Re: Mummy Adjustments

PostPosted: Tuesday, 12th December 2017, 11:40
by Bobbunny
+1 for Mu buffs for me. You used to be able to just scum 1000's of turns to offset the fact you're useless but scumming basically isn't a thing anymore. Awful aptitudes across the board means it's a pain to progressive past mid game (IMO, but I'm bad) unless you luck out and get iron shot/fireball from a book/vehumet. I agree that their overall magical aptitudes should be at least -1 and even necro to be positive. Hell, I think their summoning should be 0 as well. The inability to easily heal is awful and death by confusion is a bit too real of a detriment. The necro spell power is strong, but I think it could be interesting to see another extra power that they gain at XL11 or something that is could be reminiscent of death curses.

Re: Mummy Adjustments

PostPosted: Tuesday, 12th December 2017, 19:32
by duvessa
I see little purpose in even discussing Mu/Vp's power right now because they're completely broken by the removal of post-level-generation spawns (you can read my complaints about this here). The ability to scum Lair was bad before, sure, but at least that only became possible once the game was already won, whereas now the optimal Mu waits for (tens of or hundreds of) thousands of turns on every level starting from D:1. The current situation is almost as bad as 0.5 and lower where you could scum D:1 forever.
Whatever is used to address this problem will have balance implications, so let's get that done first. Mu is already stronger than Na anyway IMO.
svendre wrote:I'm certain food was a larger concern in the past than present.
Some people are certain the Earth is flat. Doesn't make it true. Food was definitely not a larger concern in the past.

Re: Mummy Adjustments

PostPosted: Wednesday, 13th December 2017, 02:27
by svendre
duvessa wrote:I see little purpose in even discussing Mu/Vp's power right now because they're completely broken by the removal of post-level-generation spawns (you can read my complaints about this here). The ability to scum Lair was bad before, sure, but at least that only became possible once the game was already won, whereas now the optimal Mu waits for (tens of or hundreds of) thousands of turns on every level starting from D:1. The current situation is almost as bad as 0.5 and lower where you could scum D:1 forever.
Whatever is used to address this problem will have balance implications, so let's get that done first. Mu is already stronger than Na anyway IMO.
svendre wrote:I'm certain food was a larger concern in the past than present.
Some people are certain the Earth is flat. Doesn't make it true. Food was definitely not a larger concern in the past.

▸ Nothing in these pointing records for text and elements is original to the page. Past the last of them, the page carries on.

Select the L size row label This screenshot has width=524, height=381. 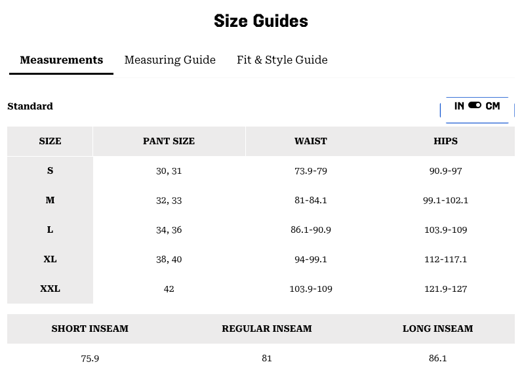pyautogui.click(x=50, y=230)
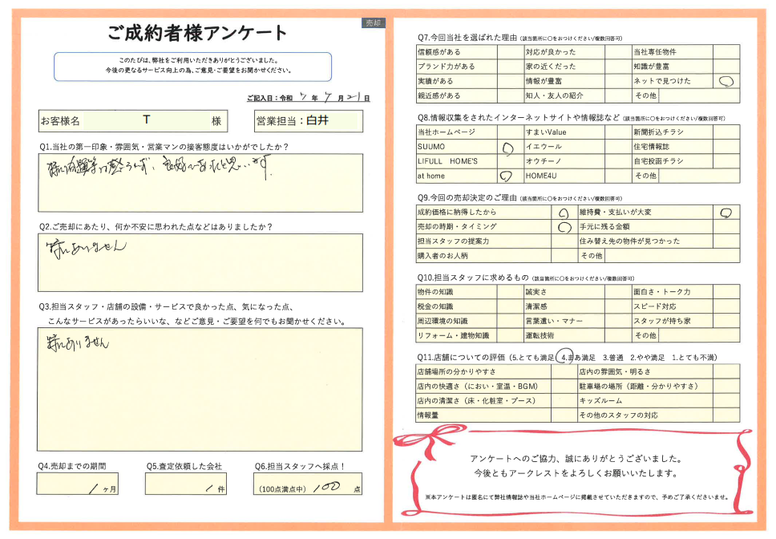Check the 維持費・支払いが大変 circle
This screenshot has width=776, height=539.
tap(725, 213)
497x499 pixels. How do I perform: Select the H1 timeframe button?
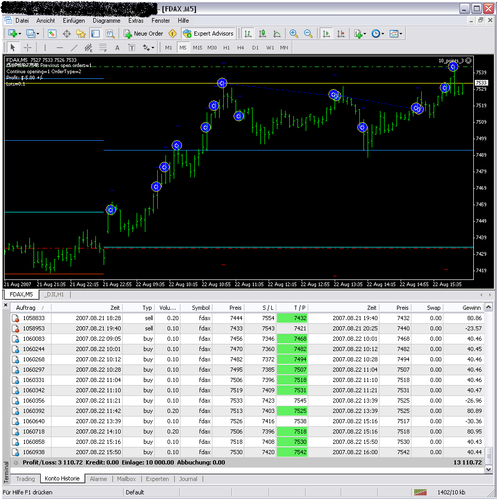[x=227, y=48]
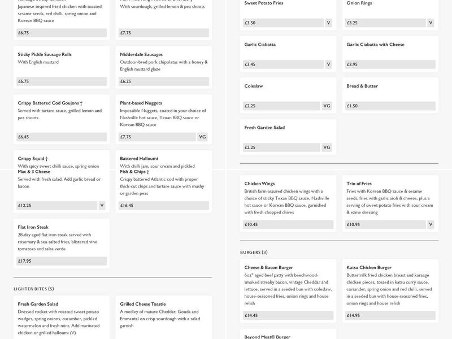452x339 pixels.
Task: Click the VG badge on Plant-based Nuggets
Action: 203,137
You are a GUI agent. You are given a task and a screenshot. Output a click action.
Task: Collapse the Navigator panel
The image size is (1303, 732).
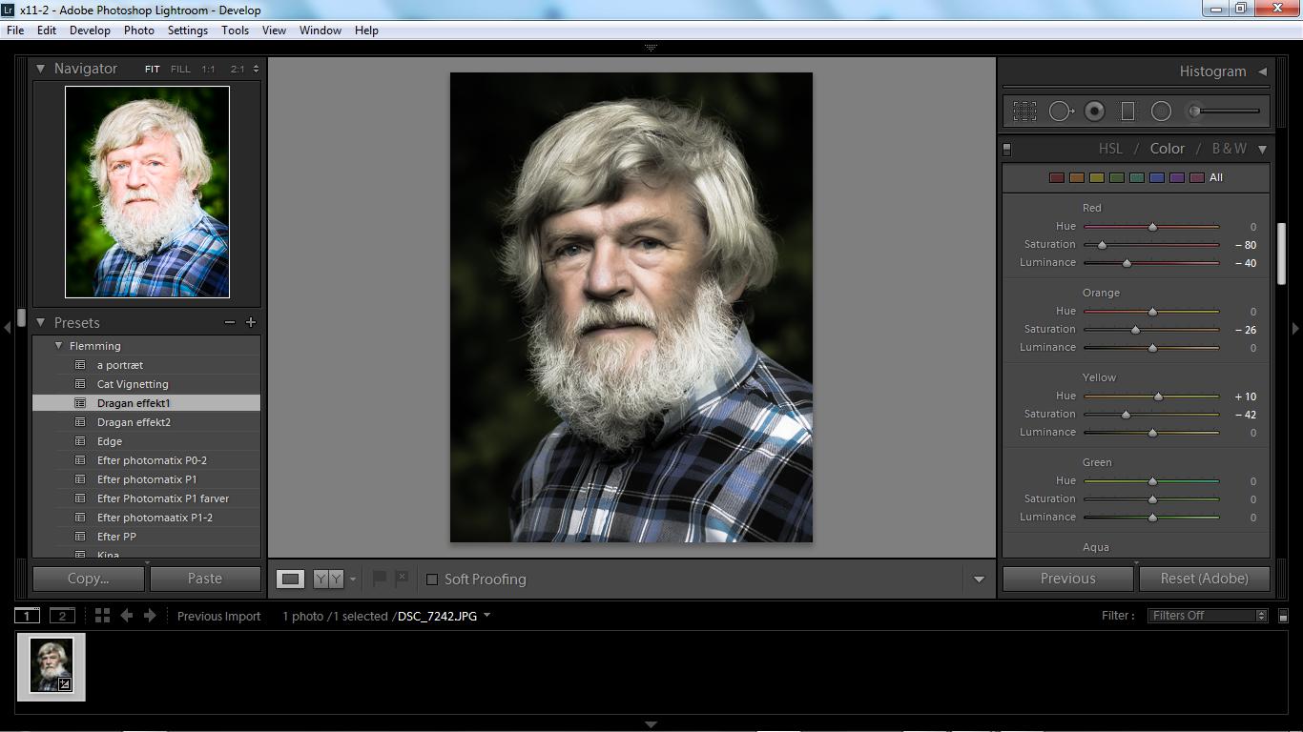(40, 69)
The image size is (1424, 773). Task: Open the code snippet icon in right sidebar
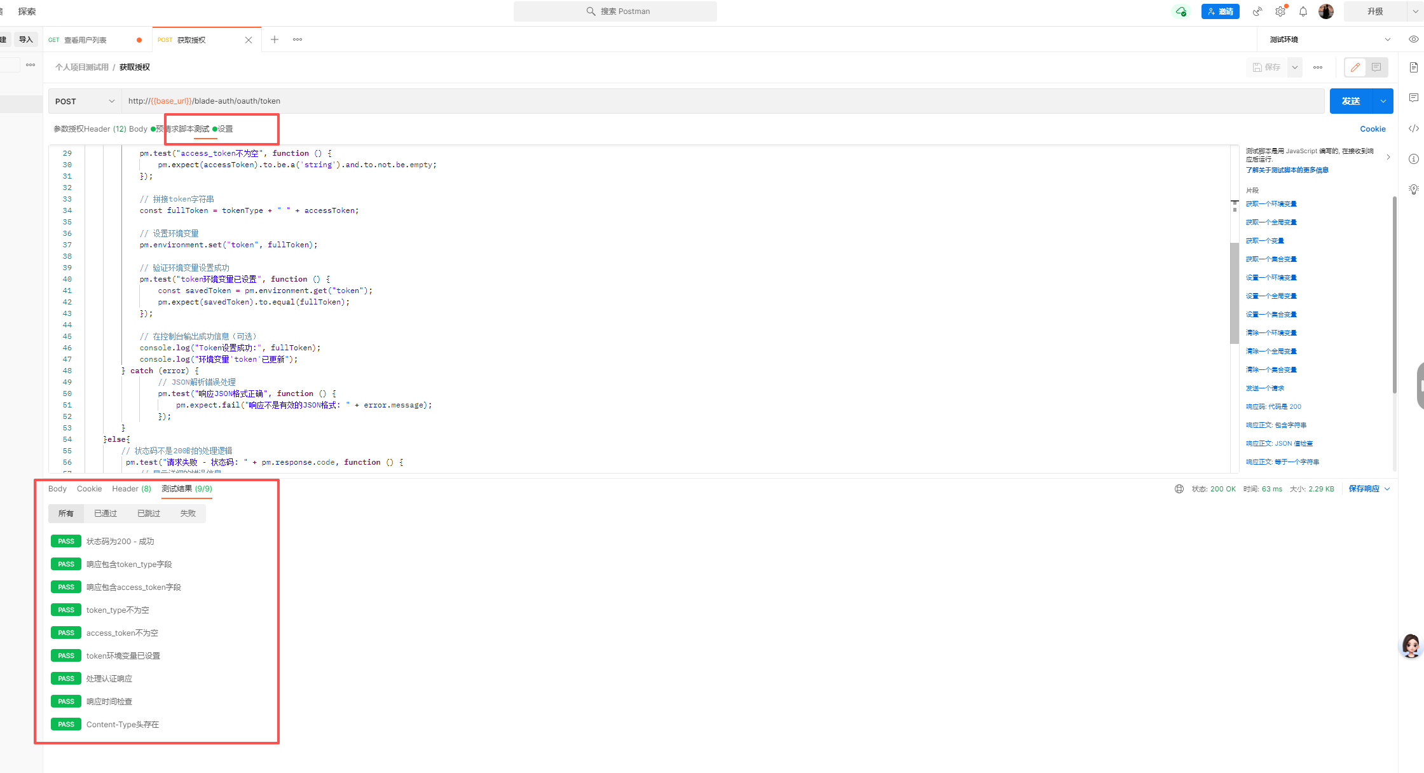tap(1413, 128)
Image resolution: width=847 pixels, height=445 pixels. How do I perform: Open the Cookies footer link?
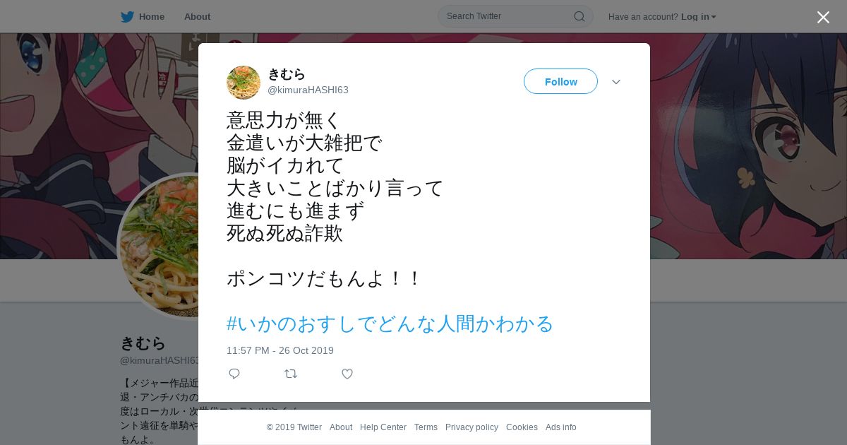pos(522,427)
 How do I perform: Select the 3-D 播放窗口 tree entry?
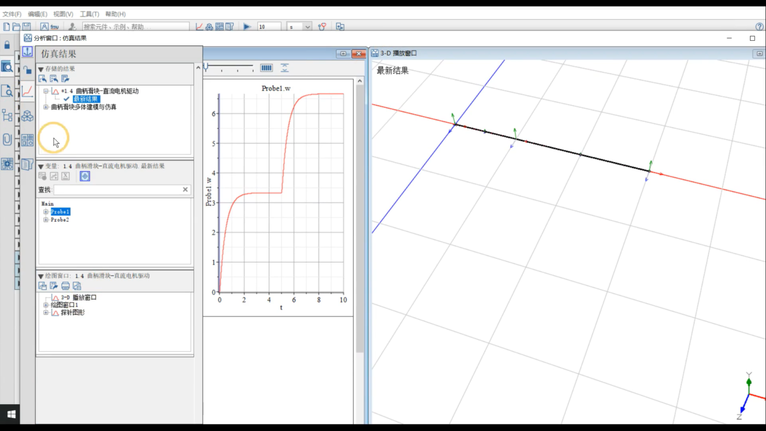pos(79,298)

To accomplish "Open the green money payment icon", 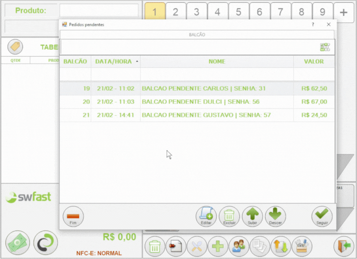I will [17, 242].
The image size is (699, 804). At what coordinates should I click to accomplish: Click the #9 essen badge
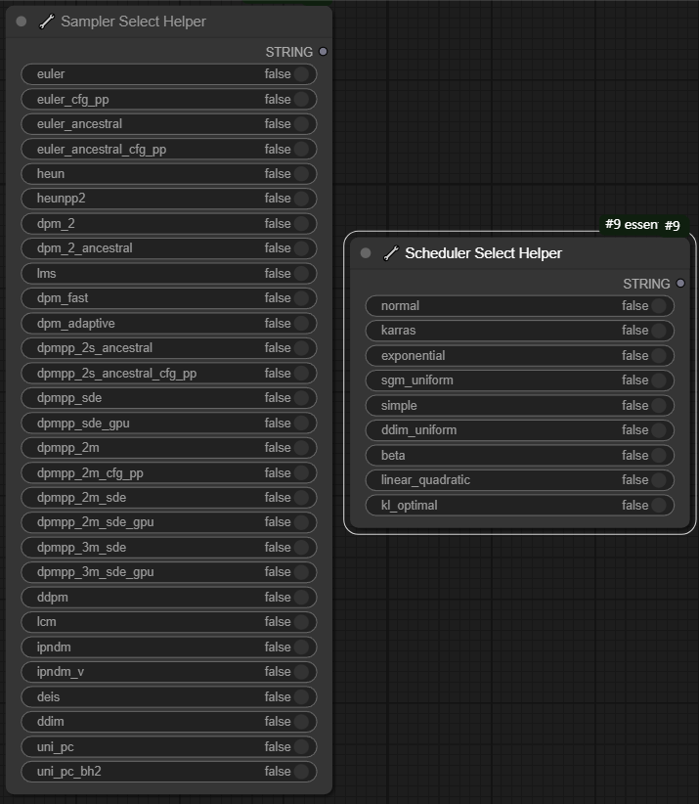tap(631, 225)
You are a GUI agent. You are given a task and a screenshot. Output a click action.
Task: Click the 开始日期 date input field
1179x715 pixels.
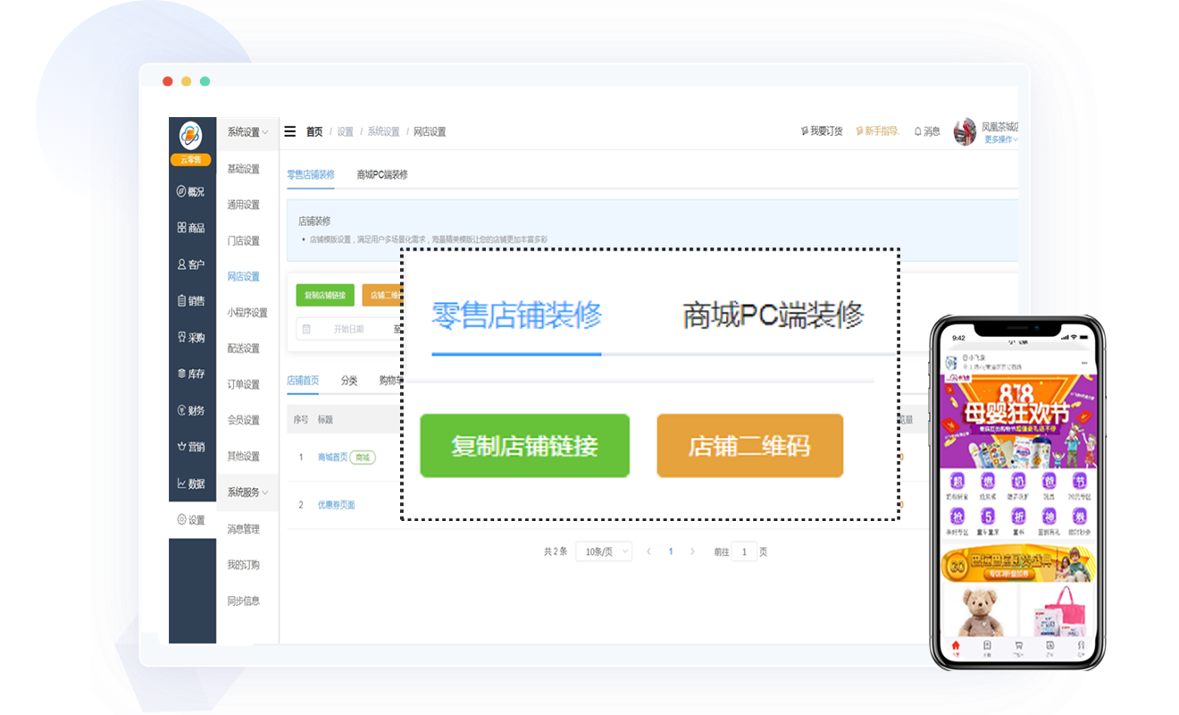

So, your supporting detail in asserting that you are correct is that the earth isn't flat?

Re: Mummy Adjustments

PostPosted: Wednesday, 13th December 2017, 02:52
by njvack
For me, food was a larger concern in the past, but it was because I was used to playing Nethack and didn't understand Crawl's food game yet. So I remember food being more important, even though it wasn't. (IIRC there used to be a boatload more permafood back when hive was a thing, anyhow.) It has been more and less complex with iterations of contaminated corpses and nausea and poisonous chunks and such, but it's never been more of an impactful system than it is now.

My big aaugh mummy thing is always the early orc wizard with throw flame.

Re: Mummy Adjustments

PostPosted: Wednesday, 13th December 2017, 04:16
by duvessa
svendre wrote:So, your supporting detail in asserting that you are correct is that the earth isn't flat?
You're making an extraordinary claim - that food was more impactful in old versions - and providing no evidence for it aside from "well, I remember food being more impactful in old versions". The burden of proof is on you.

Re: Mummy Adjustments

PostPosted: Wednesday, 13th December 2017, 17:43
by svendre
duvessa wrote:
svendre wrote:So, your supporting detail in asserting that you are correct is that the earth isn't flat?
You're making an extraordinary claim - that food was more impactful in old versions - and providing no evidence for it aside from "well, I remember food being more impactful in old versions". The burden of proof is on you.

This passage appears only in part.